Records to process -
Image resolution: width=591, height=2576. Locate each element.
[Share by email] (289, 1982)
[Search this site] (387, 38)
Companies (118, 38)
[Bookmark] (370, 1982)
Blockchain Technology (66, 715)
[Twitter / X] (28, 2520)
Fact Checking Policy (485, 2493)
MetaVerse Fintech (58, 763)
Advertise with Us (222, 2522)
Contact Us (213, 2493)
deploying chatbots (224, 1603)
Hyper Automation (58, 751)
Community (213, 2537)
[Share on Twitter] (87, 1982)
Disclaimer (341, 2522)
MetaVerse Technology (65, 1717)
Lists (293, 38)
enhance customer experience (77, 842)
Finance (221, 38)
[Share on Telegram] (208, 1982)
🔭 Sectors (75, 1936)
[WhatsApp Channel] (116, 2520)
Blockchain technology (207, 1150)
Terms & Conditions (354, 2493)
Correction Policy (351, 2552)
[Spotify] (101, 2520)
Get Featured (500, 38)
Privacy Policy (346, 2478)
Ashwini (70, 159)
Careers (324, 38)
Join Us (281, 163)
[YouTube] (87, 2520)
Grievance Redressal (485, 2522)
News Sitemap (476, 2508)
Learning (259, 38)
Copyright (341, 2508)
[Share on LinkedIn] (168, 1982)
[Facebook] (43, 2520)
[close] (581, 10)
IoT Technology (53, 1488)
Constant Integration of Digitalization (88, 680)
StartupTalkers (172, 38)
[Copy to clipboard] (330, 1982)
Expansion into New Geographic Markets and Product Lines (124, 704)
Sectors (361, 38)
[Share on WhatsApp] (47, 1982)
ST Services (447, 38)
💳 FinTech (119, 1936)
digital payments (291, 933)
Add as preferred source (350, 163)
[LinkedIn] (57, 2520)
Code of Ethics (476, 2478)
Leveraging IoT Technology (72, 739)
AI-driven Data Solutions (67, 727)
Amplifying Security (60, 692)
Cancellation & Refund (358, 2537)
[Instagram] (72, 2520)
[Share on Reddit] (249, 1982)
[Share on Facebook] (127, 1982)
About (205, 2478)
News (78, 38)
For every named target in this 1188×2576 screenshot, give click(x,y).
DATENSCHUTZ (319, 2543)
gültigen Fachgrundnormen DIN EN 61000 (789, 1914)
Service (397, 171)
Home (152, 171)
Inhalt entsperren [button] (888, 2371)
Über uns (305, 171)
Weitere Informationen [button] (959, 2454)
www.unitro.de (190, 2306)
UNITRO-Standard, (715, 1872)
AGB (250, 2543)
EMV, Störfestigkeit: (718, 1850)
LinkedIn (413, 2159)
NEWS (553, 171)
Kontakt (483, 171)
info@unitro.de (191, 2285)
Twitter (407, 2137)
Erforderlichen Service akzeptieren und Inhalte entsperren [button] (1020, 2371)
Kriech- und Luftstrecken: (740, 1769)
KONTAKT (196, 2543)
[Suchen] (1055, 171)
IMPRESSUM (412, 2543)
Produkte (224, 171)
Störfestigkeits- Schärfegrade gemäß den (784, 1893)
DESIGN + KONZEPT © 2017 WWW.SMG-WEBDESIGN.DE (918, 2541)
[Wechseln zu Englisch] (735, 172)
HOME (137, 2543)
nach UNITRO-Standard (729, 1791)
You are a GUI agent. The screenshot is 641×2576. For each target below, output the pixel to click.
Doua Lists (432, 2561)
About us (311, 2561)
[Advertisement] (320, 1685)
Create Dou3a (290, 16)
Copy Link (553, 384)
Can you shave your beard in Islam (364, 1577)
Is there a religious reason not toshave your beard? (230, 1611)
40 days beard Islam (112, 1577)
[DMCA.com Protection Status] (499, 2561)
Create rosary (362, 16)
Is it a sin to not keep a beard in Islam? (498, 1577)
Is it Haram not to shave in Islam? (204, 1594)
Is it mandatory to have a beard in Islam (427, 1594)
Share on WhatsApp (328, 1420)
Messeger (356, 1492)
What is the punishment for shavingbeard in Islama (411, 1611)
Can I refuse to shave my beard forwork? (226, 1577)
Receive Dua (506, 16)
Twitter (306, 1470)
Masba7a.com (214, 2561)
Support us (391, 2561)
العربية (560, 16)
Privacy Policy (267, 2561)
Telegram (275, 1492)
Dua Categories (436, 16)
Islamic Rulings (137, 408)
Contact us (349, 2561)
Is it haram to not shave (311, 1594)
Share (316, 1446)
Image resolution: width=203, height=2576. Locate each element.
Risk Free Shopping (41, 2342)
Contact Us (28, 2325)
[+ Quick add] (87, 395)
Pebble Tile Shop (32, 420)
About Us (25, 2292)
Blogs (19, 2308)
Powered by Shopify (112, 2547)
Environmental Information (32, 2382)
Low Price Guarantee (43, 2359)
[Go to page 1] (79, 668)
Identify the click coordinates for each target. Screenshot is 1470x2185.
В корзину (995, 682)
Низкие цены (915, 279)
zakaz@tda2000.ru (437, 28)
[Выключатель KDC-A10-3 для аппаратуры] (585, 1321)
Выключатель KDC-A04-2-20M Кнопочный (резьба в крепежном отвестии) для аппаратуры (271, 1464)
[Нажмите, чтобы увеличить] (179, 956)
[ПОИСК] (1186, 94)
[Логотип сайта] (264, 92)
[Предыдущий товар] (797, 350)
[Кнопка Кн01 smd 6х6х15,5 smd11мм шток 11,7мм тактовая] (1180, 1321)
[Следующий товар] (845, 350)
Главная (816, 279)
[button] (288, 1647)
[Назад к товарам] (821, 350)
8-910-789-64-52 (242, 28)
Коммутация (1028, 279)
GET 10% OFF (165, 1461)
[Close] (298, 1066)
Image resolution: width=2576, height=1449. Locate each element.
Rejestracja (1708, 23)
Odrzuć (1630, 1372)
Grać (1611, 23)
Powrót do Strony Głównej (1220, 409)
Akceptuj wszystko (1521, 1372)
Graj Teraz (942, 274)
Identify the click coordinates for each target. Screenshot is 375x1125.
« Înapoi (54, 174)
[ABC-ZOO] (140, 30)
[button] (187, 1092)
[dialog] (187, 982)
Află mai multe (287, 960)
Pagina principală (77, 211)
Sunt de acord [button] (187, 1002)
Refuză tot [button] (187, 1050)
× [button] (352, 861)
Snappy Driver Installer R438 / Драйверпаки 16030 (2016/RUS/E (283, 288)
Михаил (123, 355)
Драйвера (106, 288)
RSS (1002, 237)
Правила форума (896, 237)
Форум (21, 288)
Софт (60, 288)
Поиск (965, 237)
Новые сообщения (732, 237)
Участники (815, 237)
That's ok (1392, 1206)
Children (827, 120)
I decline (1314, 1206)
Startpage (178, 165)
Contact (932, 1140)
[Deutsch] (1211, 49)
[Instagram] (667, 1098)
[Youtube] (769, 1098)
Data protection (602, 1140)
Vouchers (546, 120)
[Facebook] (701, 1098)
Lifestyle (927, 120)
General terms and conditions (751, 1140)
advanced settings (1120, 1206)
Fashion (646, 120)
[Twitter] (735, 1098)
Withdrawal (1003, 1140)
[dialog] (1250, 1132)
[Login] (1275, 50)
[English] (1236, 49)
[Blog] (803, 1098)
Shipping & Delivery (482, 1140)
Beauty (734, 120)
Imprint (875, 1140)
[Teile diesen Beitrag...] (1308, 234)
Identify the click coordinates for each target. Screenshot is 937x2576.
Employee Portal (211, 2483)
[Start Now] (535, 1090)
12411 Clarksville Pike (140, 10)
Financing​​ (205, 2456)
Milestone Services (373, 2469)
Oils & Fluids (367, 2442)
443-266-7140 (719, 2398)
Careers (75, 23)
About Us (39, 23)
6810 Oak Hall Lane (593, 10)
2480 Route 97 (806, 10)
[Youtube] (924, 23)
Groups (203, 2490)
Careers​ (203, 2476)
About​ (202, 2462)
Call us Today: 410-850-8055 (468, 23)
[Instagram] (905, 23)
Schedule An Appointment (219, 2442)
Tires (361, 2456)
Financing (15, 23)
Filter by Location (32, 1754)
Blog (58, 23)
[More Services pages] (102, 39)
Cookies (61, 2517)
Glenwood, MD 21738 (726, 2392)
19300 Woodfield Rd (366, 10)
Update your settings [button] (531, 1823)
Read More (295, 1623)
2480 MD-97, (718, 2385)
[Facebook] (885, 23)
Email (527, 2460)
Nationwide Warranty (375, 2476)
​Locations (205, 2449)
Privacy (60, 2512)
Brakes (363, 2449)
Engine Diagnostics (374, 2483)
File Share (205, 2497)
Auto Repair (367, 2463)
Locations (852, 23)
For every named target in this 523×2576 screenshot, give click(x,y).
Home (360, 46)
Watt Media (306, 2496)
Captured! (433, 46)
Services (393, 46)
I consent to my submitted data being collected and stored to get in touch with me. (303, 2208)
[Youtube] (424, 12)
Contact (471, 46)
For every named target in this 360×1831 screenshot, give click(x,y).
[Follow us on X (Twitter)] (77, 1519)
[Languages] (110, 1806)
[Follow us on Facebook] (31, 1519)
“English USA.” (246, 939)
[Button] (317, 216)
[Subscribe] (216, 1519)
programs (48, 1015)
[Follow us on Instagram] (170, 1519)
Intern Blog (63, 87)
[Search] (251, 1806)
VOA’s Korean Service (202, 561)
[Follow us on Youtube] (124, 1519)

Task goal -
Return the material exactly as it stands above, but only from its first line to the line containing "[WhatsApp Channel] (116, 2520)", both ends included.

Response box -
Image resolution: width=591, height=2576. Locate each element.
[Share by email] (289, 1982)
[Search this site] (387, 38)
Companies (118, 38)
[Bookmark] (370, 1982)
Blockchain Technology (66, 715)
[Twitter / X] (28, 2520)
Fact Checking Policy (485, 2493)
MetaVerse Fintech (58, 763)
Advertise with Us (222, 2522)
Contact Us (213, 2493)
deploying chatbots (224, 1603)
Hyper Automation (58, 751)
Community (213, 2537)
[Share on Twitter] (87, 1982)
Disclaimer (341, 2522)
MetaVerse Technology (65, 1717)
Lists (293, 38)
enhance customer experience (77, 842)
Finance (221, 38)
[Share on Telegram] (208, 1982)
🔭 Sectors (75, 1936)
[WhatsApp Channel] (116, 2520)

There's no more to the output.